In some ways, the process of working with the calendars reminded Young of those childhood trips into the city and those many years trying to hide his true feelings. “In certain ways, making this new work feels similar to those days walking down Christopher Street and passing gay bars,” he says. “Watching guys make passes at each other or steal another glimpse of a guy he just passed on the street were all visuals I am integrating into this work.
“It’s about seeing, being seen, wanting to be seen, but at the same time, wanting to remain anonymous and still being somewhat hesitant to reveal one’s true self. Throughout the images in the series, I am able to create visual metaphors of those feelings. Not only does layering of one calendar image over another allows me to play with time and compress it, but it also allows me to visualize the internal push and pull between wanting to be seen and hidden at the same time.”

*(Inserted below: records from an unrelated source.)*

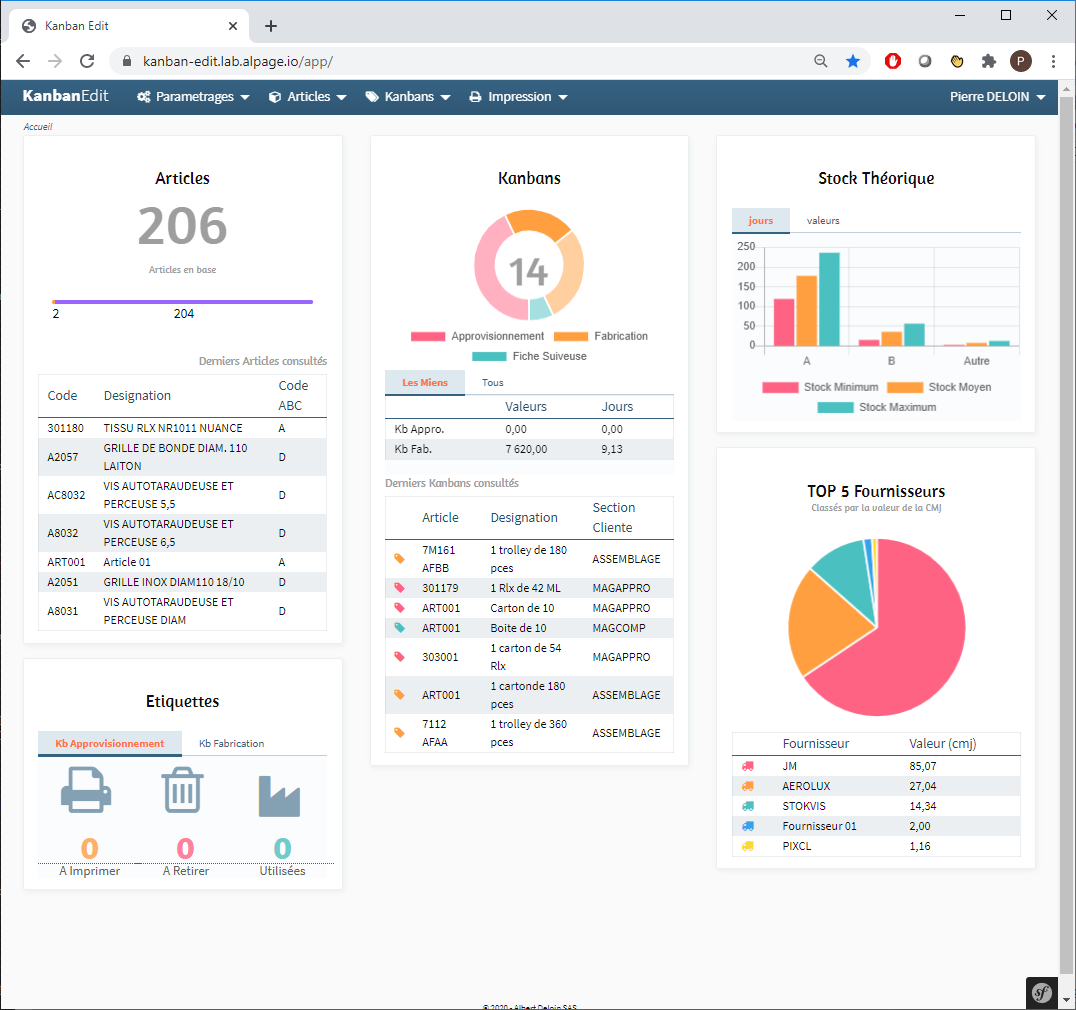Switch to the Kb Fabrication tab
Screen dimensions: 1076x1010
click(231, 743)
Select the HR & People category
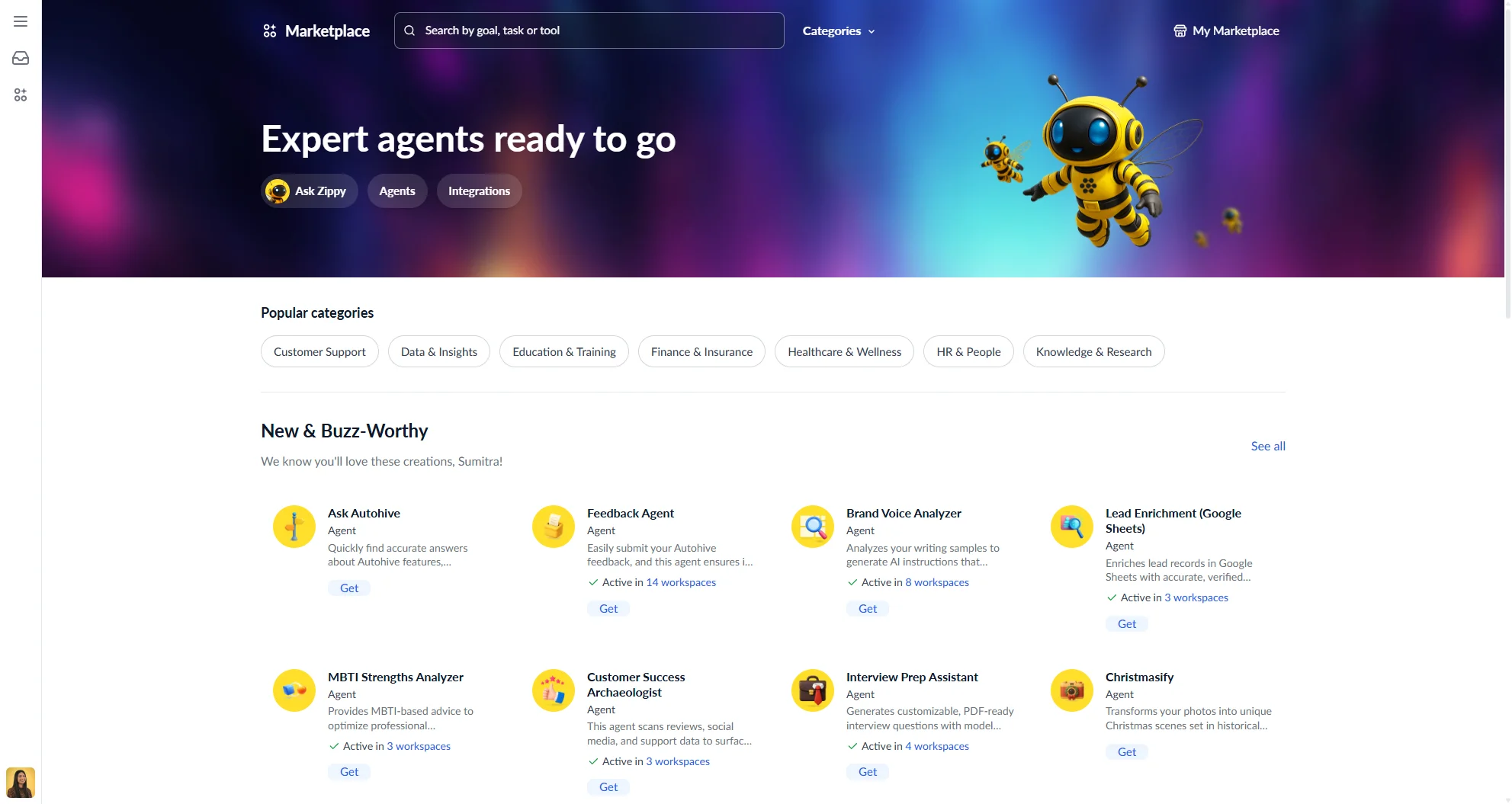 pyautogui.click(x=968, y=351)
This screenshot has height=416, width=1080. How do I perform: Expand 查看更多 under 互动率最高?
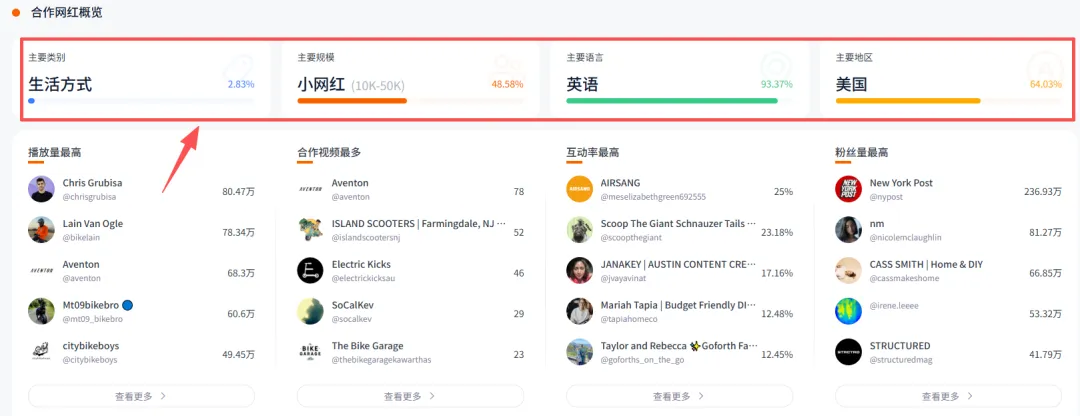[x=679, y=396]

Another element that intrigued him about this way of working was the idea that nothing he did could be undone. Once a cut was made, it couldn’t be taken back or changed, just like one’s past.
“After culling a large collection of calendars, I decided that I needed to create some parameters for the work,” Young explains. One of his rules: he works with one calendar at a time. “Only images from that twelve-month calendar can be used as one of the layers, and, at this point in time, each image is built from only two images,” the artist explains.
“I like to take quick photos on my iPhone as I build the photographs, and once I have a composition that I like, I tape it all together and then make the final photo. While I am using collage as a technique, I prefer to call them ‘reverse collages’ because I’m more interested in the negative space and shapes that the upper layer creates when laid on top of another month’s image.”
Finally, while Young does use Photoshop to tidy up any distracting scratches and signs of age, he always allows evidence of the cuts to remain. “I want the work to record my physical interaction with the paper,” he says. “When printed large, one really sees the cuts that I’ve made. I like that the work is composed and created on a table rather than digitally in Photoshop–it has a raw and intimate quality that allows the viewer to see my hand in the making of each piece.”
Young doesn’t know the histories behind the former owners of the calendars, but he’s intrigued by the mystery. “When I was little I remember seeing calendars of naked women on the walls in auto repair shops, but the thought of displaying gay calendars on a wall still puzzles me,” the artist admits. “I wonder if gay men actually hung these up on the walls of their homes. What’s even more fascinating to me is that all of the second-hand calendars I’ve purchased are completely blank–no birthday reminders, no doctor appointments, nothing. They are devoid of all personal history.”
I ask him if he can imagine somehow transporting these pictures back in time–so that his younger self could see where he is today. What might they have meant to him? “I would hope they would give my younger self more confidence to accept who he was and be proud and not wait so long to embrace his identity,” he tells me.